What Has Been Learned About Future Climate Changes From Research On Past Climate Changes Over The History Of The Earth?

BACKGROUND INFORMATION: Long-term records from around the globe indicate that during glacial periods (extending back from more than 10,000 years ago) the Earth's climate was significantly different than it is today, with rapid fluctuations in character. The period of warmth over the past 10,000 years appears to be unique over the past 100,000 years (or more). A wide variety of records of past climate history are providing an information base that can help improve understanding of the variability of the Earth's natural climate. Instrumental climate records exist for only a few centuries. This makes the use of reconstruction techniques essential for providing the context for recognizing human-induced changes in climate, and disentangling these from natural variability.

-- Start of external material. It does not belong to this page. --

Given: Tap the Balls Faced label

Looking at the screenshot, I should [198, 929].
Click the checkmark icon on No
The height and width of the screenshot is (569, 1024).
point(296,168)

A Warmer Climate Three Million Years Ago May Have Resulted In A Sea Level 30 Meters Higher Than Today's

Reconstruction of marine and terrestrial records throughout the Northern Hemisphere during the middle Pliocene (about 3 to 4 million years ago) suggest that sea level was at least 25 meters higher than it is today. This is the last time period in the Earth's history when global temperatures were as warm as those predicted by climate models for the time when there has been a doubling of the CO2 concentration. Analytical and modeling studies of this period have been used to provide insights into the potential consequences of future climate change. One study indicated that 3 million years ago the northern forests extended to the margin of the Arctic Ocean, sea level was approximately 30 meters higher than today because of a reduction in ice volume in the polar regions, and the globally averaged temperature was 3.5°C warmer than it is today.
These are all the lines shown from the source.